> TRY IT
Without the pictures, output the lines of the material from the very first through the one that holds "Hyperdrive (132, 1682)".

[WORKING DATA — start]

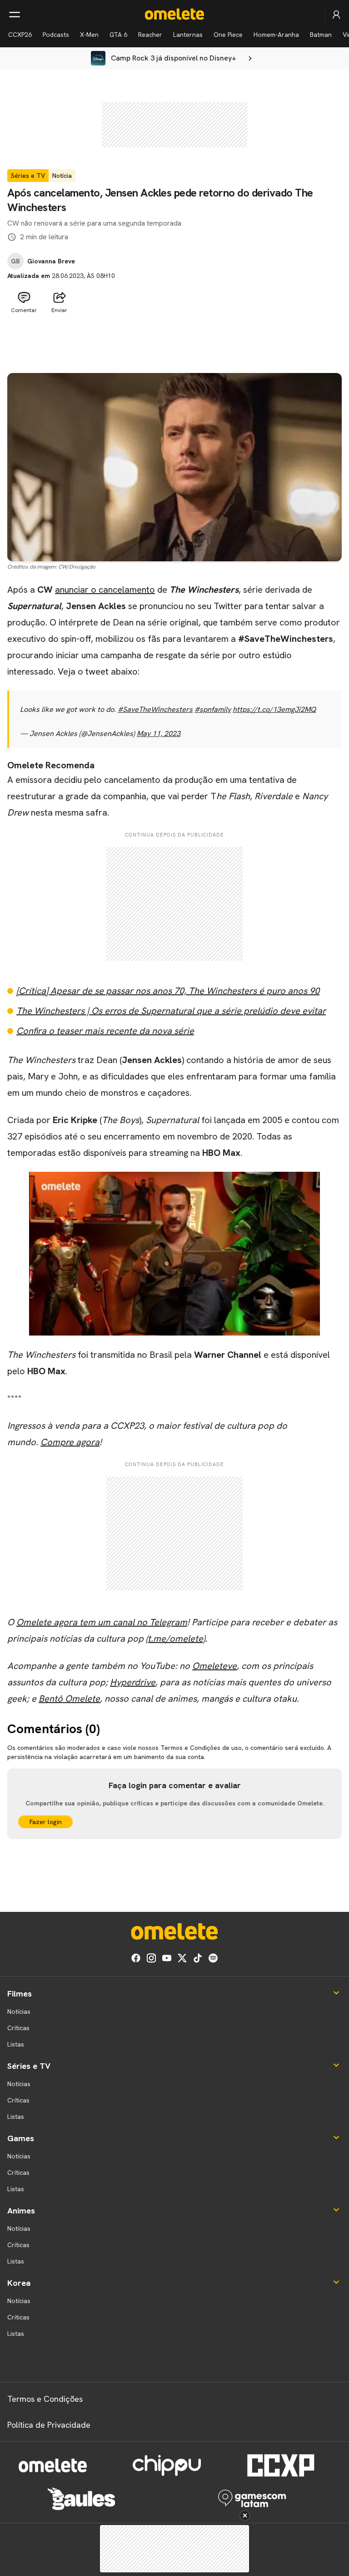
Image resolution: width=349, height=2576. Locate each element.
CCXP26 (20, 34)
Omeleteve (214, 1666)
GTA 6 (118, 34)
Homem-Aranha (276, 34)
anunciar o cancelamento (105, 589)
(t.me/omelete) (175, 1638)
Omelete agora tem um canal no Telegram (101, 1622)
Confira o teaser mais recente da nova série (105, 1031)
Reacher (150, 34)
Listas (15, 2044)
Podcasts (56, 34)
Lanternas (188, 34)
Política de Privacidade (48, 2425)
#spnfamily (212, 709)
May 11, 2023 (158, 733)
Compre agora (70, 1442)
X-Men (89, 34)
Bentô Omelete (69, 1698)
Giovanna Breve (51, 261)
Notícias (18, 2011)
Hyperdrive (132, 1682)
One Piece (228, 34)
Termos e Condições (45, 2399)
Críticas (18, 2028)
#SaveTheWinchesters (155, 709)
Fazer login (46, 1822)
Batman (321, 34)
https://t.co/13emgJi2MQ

[WORKING DATA — finish]

> FINISHED EXERCISE
Image resolution: width=349, height=2576. Locate each element.
CCXP26 (20, 34)
Omeleteve (214, 1666)
GTA 6 (118, 34)
Homem-Aranha (276, 34)
anunciar o cancelamento (105, 589)
(t.me/omelete) (175, 1638)
Omelete agora tem um canal no Telegram (101, 1622)
Confira o teaser mais recente da nova série (105, 1031)
Reacher (150, 34)
Listas (15, 2044)
Podcasts (56, 34)
Lanternas (188, 34)
Política de Privacidade (48, 2425)
#spnfamily (212, 709)
May 11, 2023 (158, 733)
Compre agora (70, 1442)
X-Men (89, 34)
Bentô Omelete (69, 1698)
Giovanna Breve (51, 261)
Notícias (18, 2011)
Hyperdrive (132, 1682)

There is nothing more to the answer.